[Opening RECORDS FOR THIS EXERCISE section]

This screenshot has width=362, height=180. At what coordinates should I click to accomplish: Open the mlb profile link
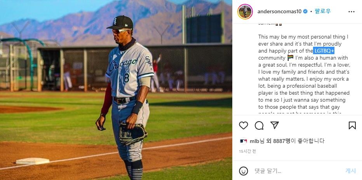click(x=254, y=141)
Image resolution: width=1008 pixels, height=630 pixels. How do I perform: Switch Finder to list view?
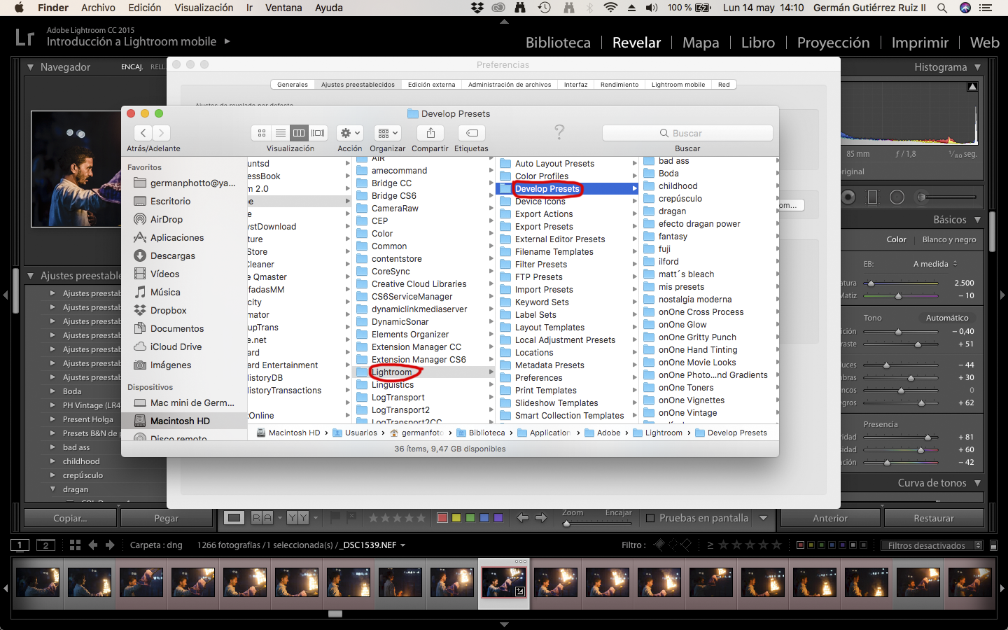click(x=280, y=133)
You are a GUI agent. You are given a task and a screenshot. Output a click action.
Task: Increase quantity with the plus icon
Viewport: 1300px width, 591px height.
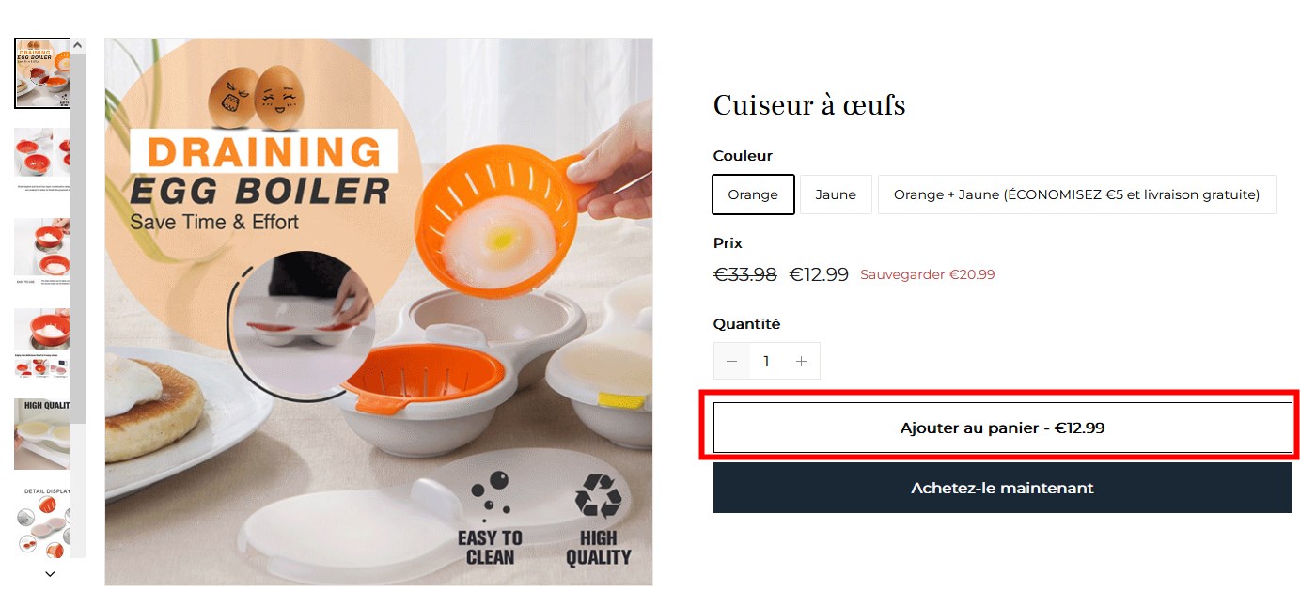pyautogui.click(x=801, y=361)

[Closing RECORDS FOR THIS EXERCISE section]

WORK ITEM — All that is required is the lines from the line containing "Image resolution: width=1008" through the end of the records above, copied exactly, and none of the pictures.

TASK ANSWER —
Image resolution: width=1008 pixels, height=630 pixels. How do I perform: Switch Finder to list view?
click(x=280, y=133)
You are a GUI agent. You are given a task and a screenshot. Output a click action.
Task: Increase quantity with the plus icon
Viewport: 1300px width, 591px height.
pyautogui.click(x=801, y=361)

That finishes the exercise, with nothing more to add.